Network Migrations at an Electricity Provider
A large electricity provider was responsible for a whole country. It had gone through a series of campus network migrations to a new technology, but after a couple months, it had experienced several outages. This led to the decision to remove this new technology, which entailed yet another series of migrations. These migrations had a twist: They had to be done in a much shorter period of time due to customer sentiment and possibility of outages while on the current technology stack.
Several automations were applied, mostly for validation, as the migration activities entailed physical moves, and automating configuration steps wasn’t possible.
The buildings at the electricity provider had many floors, and the floors had many devices, including the following:
IP cameras
Badge readers
IP phones
Desktops
Building management systems (such as heating, air, and water)
The procedure consisted of four steps:
Step 1. Isolate the device from the network (by unplugging its uplinks).
Step 2. Change the device software version.
Step 3. Change the device configuration.
Step 4. Plug in the device to a parallel network segment.
The maintenance windows were short—around 6 hours—but the go-ahead or rollback decision had to be made at least 3 hours after the window start. This was due to the time required to roll back to the previous known good state.
We executed the first migration (a single floor) without any automation. The biggest hurdle we faced was verifying that every single endpoint device that was working before was still working afterward. (Some devices may have not been working before, and making them work on the new network was considered out of scope.) Some floors had over 1000 endpoints connected, and we did not know which of them were working before. We found ourselves—a team of around 30 people—manually testing these endpoints, typically by making a call from an IP phone or swiping a badge in a reader. It was a terrible all-nighter.
After the first migration, we decided to automate verifications. This automation collected many outputs from the network before the migration, including the following:
CDP neighbors
ARP table
MAC address table
Specific connectivity tests (such as ICMP tests)
Having this information on what was working before enabled us to save tens of person-hours.
We parsed this data into tables. After devices were migrated (manually), we ran the collection mechanisms again. We therefore had a picture of the before and a picture of the after. From there, it was easy to tell which endpoint devices were working before and not working afterward, so we could act on only those devices.
We developed the scripts in Python instead of Ansible. The reason for this choice was the team’s expertise. It would be possible to achieve the same with Ansible. (Refer to Example 1-9 in Chapter 1 for a partial snippet of this script.)

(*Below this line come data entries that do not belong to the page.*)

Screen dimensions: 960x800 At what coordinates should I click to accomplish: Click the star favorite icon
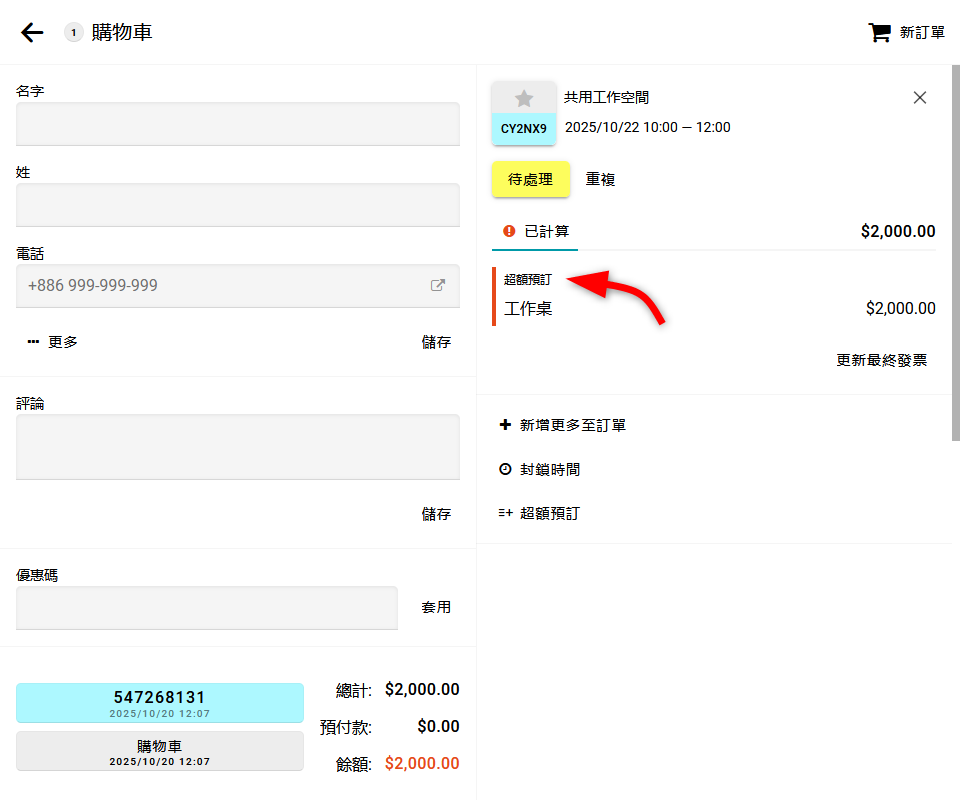tap(524, 98)
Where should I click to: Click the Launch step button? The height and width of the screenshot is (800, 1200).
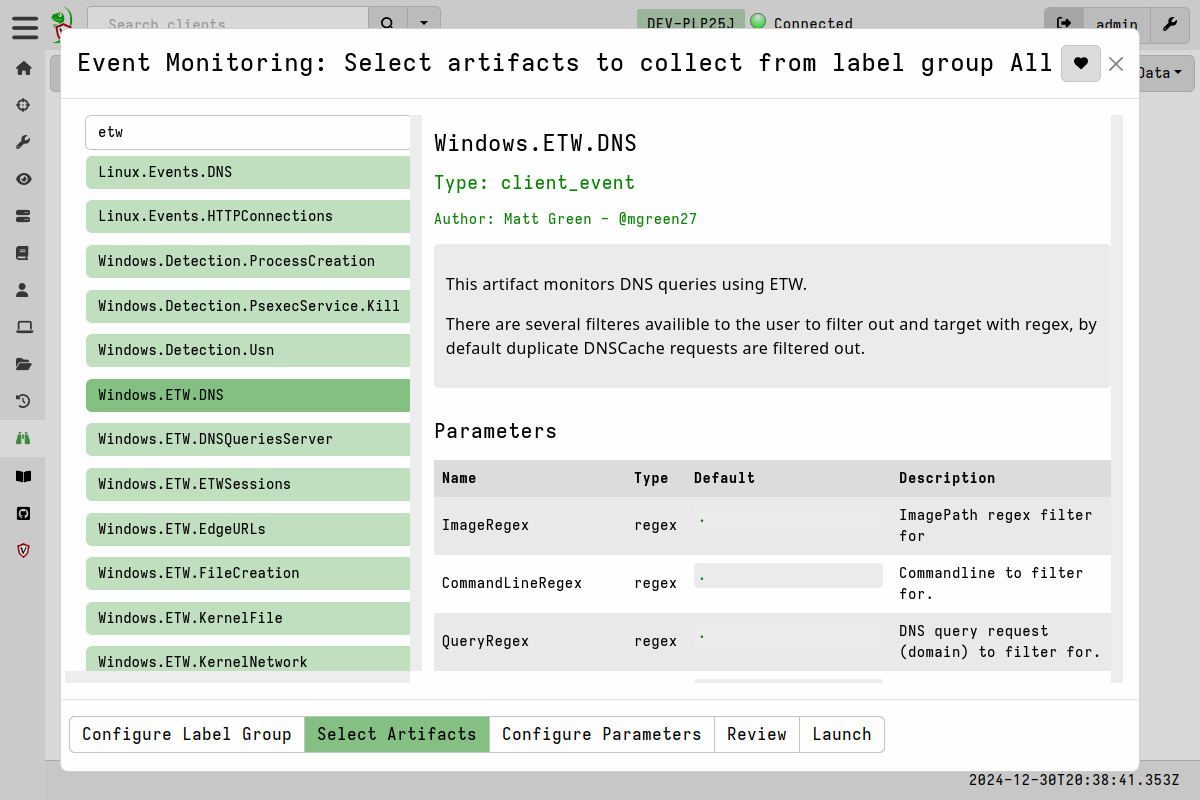pyautogui.click(x=842, y=734)
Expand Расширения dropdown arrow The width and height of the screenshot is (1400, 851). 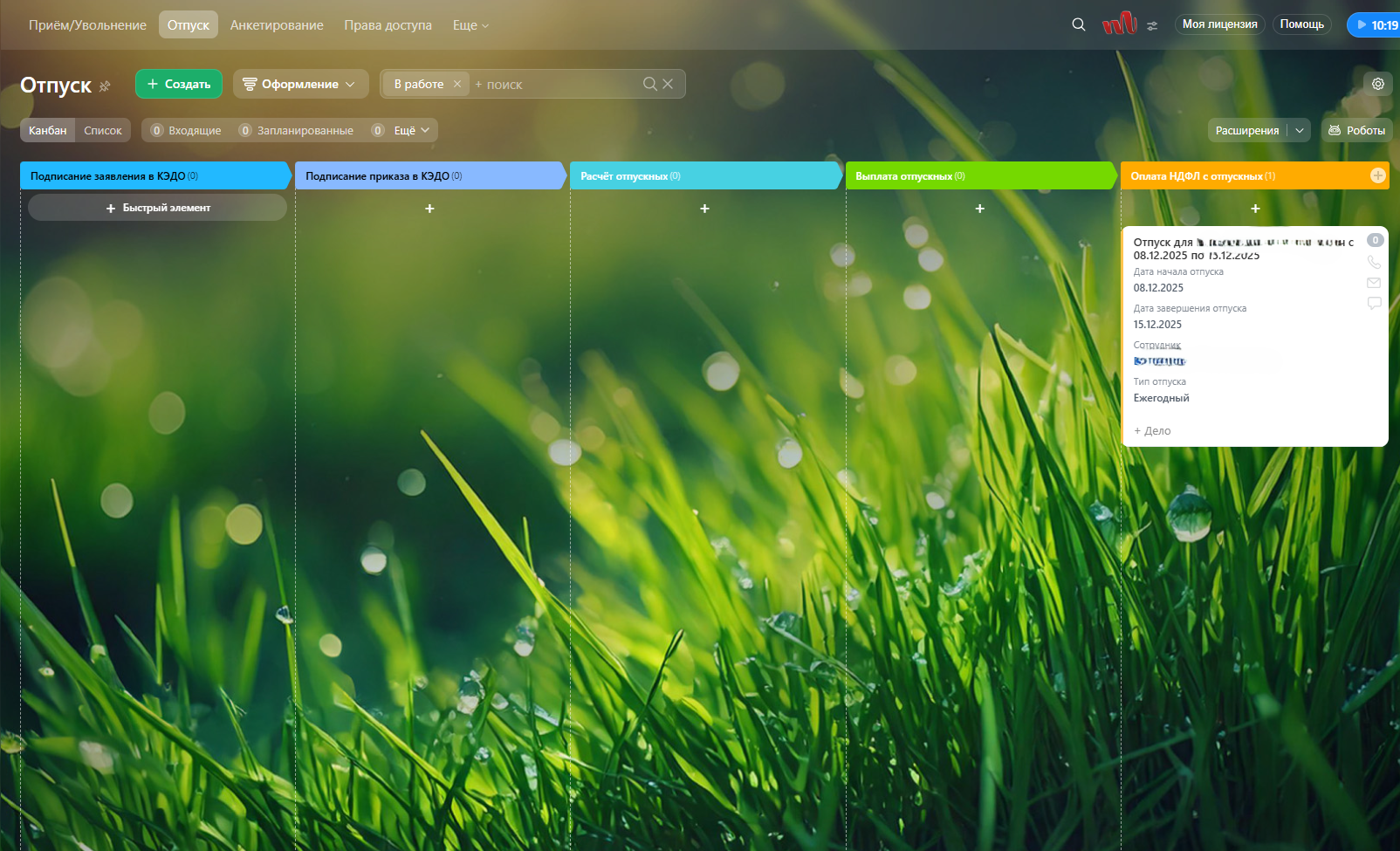1300,130
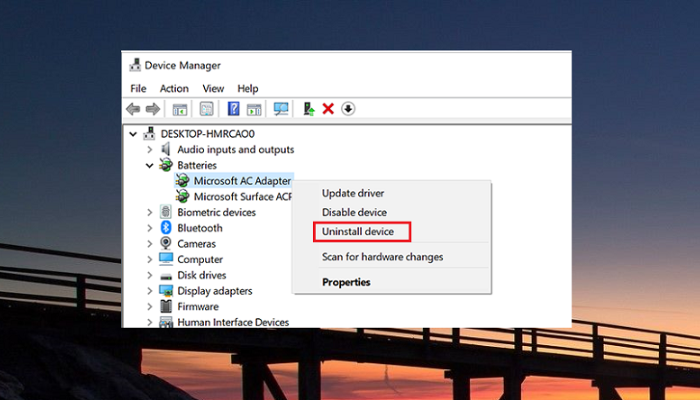Viewport: 700px width, 400px height.
Task: Expand the Display adapters category
Action: point(150,291)
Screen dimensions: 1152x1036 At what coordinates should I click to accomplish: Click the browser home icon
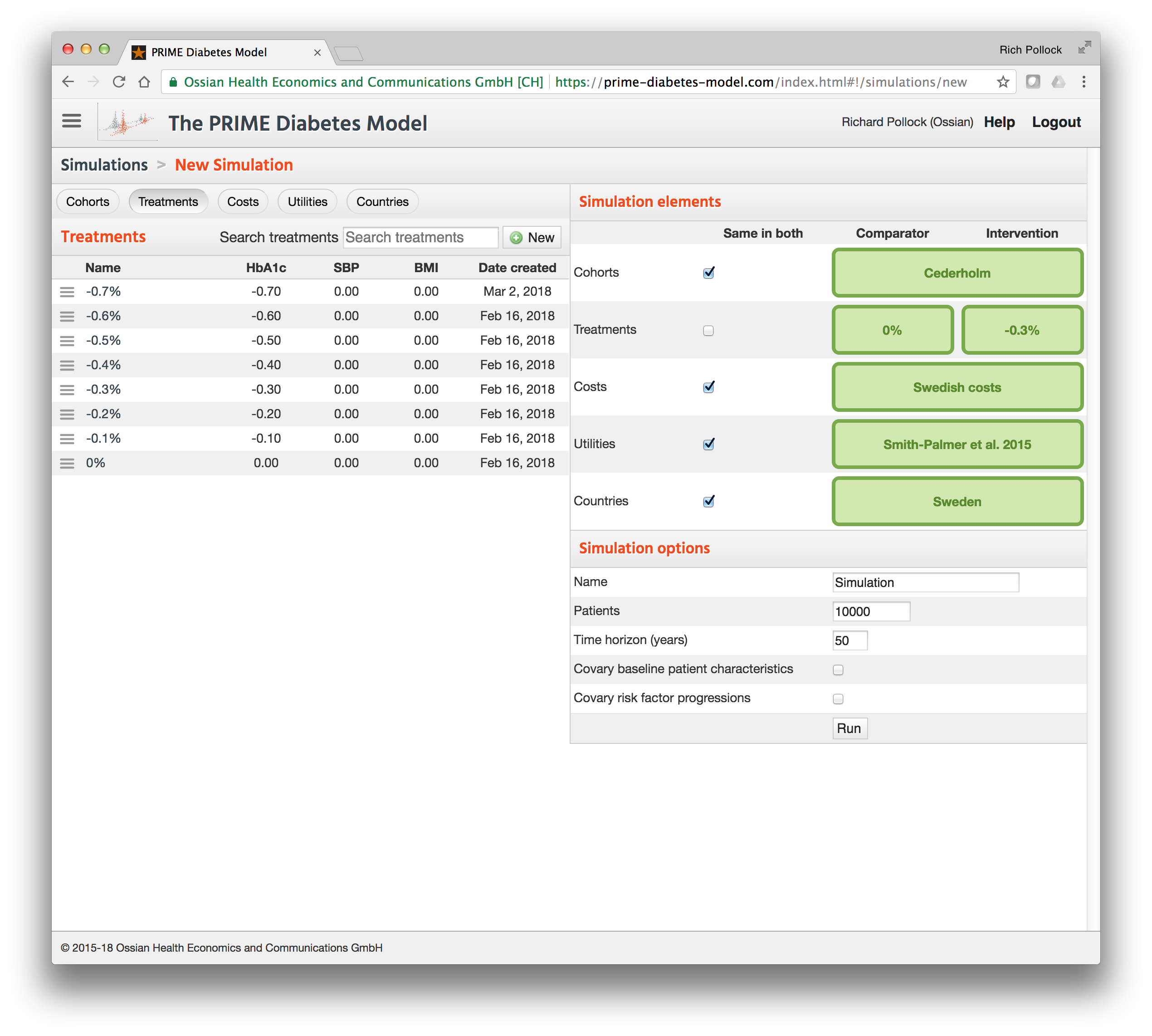145,82
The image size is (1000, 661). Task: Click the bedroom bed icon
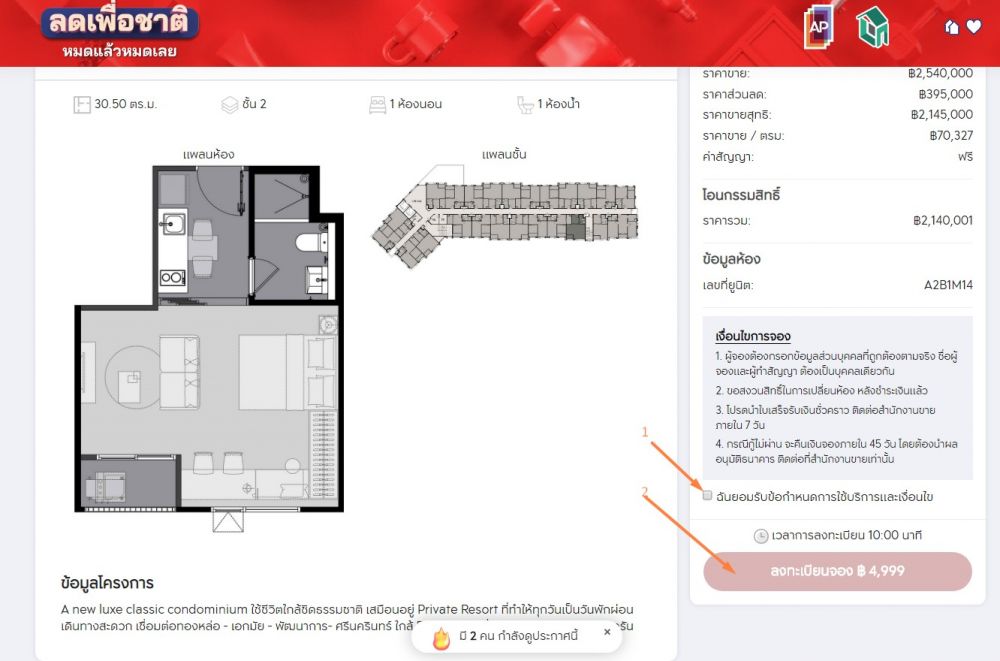pos(377,104)
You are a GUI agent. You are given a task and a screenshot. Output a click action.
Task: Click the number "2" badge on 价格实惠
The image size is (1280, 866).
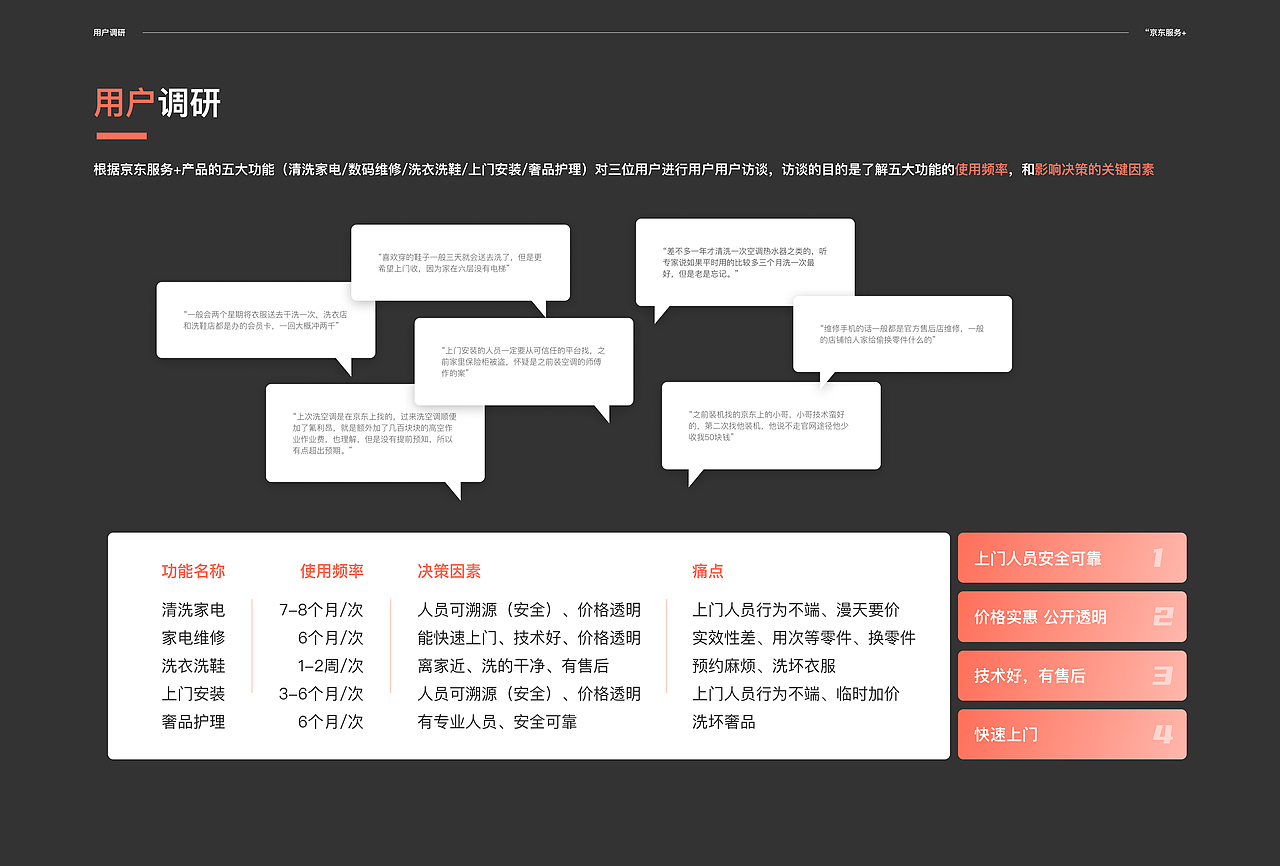[1163, 616]
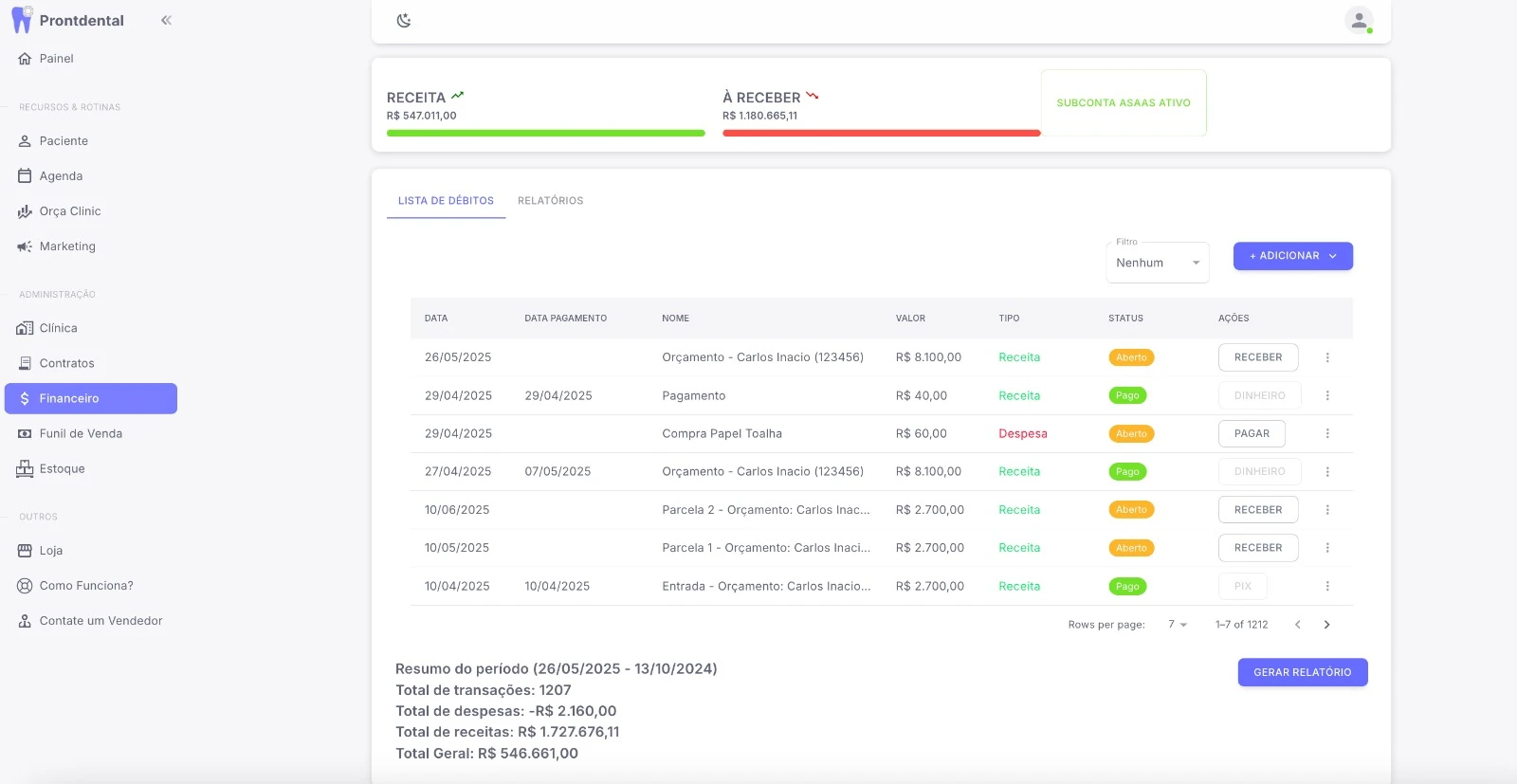
Task: Open Estoque inventory section
Action: click(62, 469)
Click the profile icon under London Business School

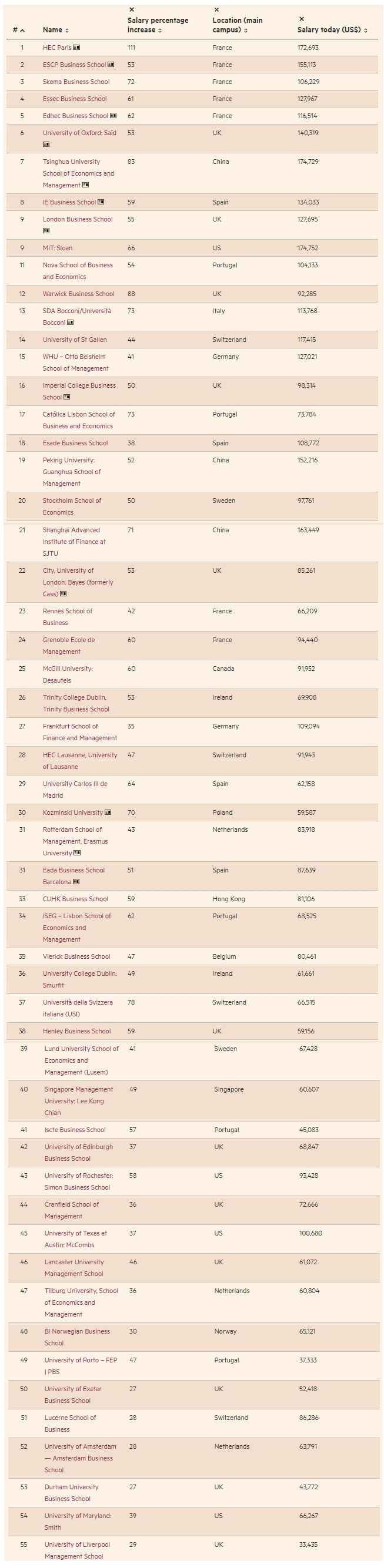pyautogui.click(x=46, y=231)
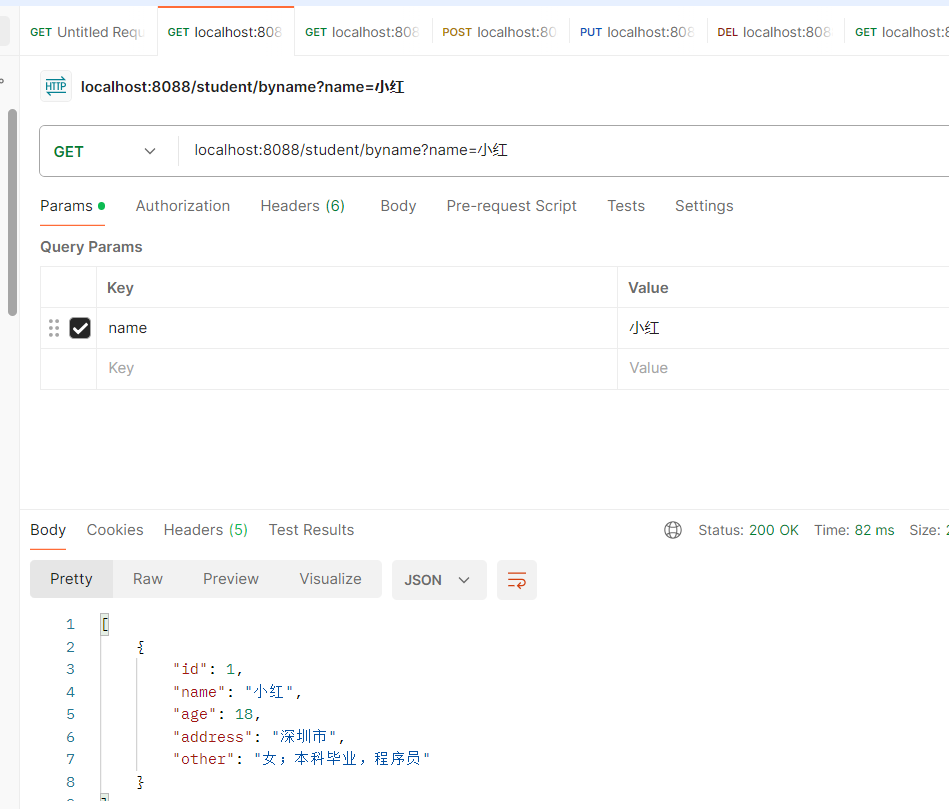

There were many migration windows for this project. The first 8-hour maintenance window was dedicated to a single floor. In our 8-hour window, we successfully migrated and verified six floors.
The time savings due to automating the validations were a crucial part of the success of the project. The stress reduction was substantial as well. At the end of each migration window, the team was able to leave, knowing that things were working instead of fearing being called the next morning for nonworking endpoints that were left unvalidated.